The problem now is borrowers lack new tenants, which means default risk increases and negatively impacts REITs. These investment vehicles generate revenue from the spread between their capital costs and the interest rates charged to borrowers for loans.
Gavriel Kahane, the co-founder of real estate investment firm Arkhouse, warned there’s mounting concern among top investors about “ballooning defaults on held loans” due partly to higher refinancing costs. He noted:
“Mortgage REITs in general do better when the Fed funds rate stays constant, and in this hyper-turbulent environment distress bubbles up.”
The surge in bearish bets is an ominous sign market participants recognize the CRE space is headed for severe pain. The Mortgage Bankers Association reported a delinquency rate on office loans across all lenders climbed to 2.7% at the end of 2022, up from 1.6% in the previous quarter. We suspect that the rate will continue to rise throughout this year.
Bloomberg noted, “Office loans are a minority of the portfolios for the mortgage REITs that are being shorted.”
Recall last month, we pointed out that regional banking turmoil would have spillover effects in the CRE space — especially the office sector (Read: New “Big Short” Hits Record Low As Focus Turns To $400 Billion CRE Debt Maturity Wall). And since then, JPM, Morgan Stanley, and Goldman Sachs have all joined the CRE gloom parade.
We highlighted the next big short: BBB- tranches of CMBX Series 15, due to its outsized exposure to office commercial real estate…
BBB- tranches of CMBX Series 15 is sliding again.
We also cautioned about a large maturity wall in the CRE sector, with $400 billion of debt due this year. Morgan Stanley data shows $2.5 trillion in CRE debt comes due over the next five years.
Perhaps last week’s Vornado Realty Trust announcement about delaying its dividend is a harbinger of what’s to come. The REIT just hit a 27-year low.
Read this:
“We expect private equity and commercial real estate to suffer as regional banks were disproportionate funders of these sectors and the crisis has shut leveraged lending primary markets for the time being,” fund managers James Hanbury and Jamie Grimston of Brook Asset Management wrote in a letter to investors seen by Bloomberg.

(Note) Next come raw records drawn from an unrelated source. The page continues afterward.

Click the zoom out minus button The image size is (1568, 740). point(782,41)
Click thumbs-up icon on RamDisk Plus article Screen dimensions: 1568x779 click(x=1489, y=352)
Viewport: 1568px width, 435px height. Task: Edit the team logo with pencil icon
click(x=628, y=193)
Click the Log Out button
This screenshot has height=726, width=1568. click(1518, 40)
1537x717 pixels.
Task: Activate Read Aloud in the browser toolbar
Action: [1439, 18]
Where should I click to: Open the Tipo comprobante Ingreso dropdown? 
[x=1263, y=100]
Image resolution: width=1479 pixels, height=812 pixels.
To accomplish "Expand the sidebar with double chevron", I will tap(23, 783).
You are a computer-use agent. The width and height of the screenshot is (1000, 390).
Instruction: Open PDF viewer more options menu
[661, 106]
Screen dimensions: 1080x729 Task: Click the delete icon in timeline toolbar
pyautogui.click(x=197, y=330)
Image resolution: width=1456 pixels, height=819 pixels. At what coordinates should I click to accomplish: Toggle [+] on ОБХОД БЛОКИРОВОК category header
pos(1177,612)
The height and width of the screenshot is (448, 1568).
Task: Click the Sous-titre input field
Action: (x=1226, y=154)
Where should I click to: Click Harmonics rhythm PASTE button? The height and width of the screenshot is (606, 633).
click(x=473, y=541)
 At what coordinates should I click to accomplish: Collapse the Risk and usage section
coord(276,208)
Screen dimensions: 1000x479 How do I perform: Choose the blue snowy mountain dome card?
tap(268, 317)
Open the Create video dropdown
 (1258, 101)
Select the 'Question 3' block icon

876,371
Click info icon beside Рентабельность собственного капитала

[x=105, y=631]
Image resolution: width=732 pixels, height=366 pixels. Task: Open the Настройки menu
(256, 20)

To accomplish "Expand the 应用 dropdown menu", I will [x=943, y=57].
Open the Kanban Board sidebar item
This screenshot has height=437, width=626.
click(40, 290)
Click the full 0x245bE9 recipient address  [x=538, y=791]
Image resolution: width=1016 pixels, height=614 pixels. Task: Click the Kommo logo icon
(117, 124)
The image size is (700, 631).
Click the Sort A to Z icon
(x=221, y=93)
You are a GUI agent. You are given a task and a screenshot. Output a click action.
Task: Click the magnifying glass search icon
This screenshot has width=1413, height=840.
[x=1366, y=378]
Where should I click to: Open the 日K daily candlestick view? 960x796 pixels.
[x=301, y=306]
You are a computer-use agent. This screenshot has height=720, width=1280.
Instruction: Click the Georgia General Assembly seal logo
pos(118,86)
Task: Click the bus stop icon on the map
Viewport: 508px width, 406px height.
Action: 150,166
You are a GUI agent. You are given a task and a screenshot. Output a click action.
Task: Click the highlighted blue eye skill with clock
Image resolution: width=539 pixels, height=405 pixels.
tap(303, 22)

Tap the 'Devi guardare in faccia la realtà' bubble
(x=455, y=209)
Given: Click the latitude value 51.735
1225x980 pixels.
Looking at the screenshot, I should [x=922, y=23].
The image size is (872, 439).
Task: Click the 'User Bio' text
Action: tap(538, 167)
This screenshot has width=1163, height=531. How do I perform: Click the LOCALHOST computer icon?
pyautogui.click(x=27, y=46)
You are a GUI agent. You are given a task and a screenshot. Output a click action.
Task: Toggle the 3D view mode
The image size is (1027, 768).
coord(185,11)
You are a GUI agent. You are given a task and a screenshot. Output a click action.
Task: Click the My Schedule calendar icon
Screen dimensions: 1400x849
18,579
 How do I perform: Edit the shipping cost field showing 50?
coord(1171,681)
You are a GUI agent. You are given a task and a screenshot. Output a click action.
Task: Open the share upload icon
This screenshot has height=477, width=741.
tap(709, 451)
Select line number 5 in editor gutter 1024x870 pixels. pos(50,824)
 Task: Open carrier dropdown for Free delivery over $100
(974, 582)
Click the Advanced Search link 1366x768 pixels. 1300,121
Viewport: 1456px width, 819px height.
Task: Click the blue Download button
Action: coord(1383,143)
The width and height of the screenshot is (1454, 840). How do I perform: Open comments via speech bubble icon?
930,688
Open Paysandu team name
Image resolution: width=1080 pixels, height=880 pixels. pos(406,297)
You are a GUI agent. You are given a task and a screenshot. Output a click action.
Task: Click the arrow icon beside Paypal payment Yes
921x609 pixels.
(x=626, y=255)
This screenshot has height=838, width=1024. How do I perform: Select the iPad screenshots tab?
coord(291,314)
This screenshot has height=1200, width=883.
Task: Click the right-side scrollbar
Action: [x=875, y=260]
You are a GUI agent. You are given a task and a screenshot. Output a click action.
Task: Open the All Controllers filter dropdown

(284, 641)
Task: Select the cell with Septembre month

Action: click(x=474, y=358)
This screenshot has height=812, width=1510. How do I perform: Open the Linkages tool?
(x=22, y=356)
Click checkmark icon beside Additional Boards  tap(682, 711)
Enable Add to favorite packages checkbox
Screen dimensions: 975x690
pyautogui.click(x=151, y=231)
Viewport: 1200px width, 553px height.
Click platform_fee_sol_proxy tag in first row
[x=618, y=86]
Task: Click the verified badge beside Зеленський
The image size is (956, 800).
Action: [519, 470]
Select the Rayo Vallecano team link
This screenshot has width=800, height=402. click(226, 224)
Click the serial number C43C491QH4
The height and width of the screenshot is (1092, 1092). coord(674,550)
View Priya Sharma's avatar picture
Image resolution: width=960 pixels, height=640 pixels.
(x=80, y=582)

The latest BofA Fund Managers Survey (available to pro subs in the usual place) shows institutional players are most bearish on real estate since 2009.
Meanwhile, CRE Billionaire Sam Zell recently told New York University graduate students that remote work is a “bunch of bullshit” and that they should dismiss the idea of working from home. It might be hard for Zell to persuade folks to return to the office. These work trends seem permanent and will exert pressure on the CRE space, with mounting risks of a default wave. The dominos appear to be already falling.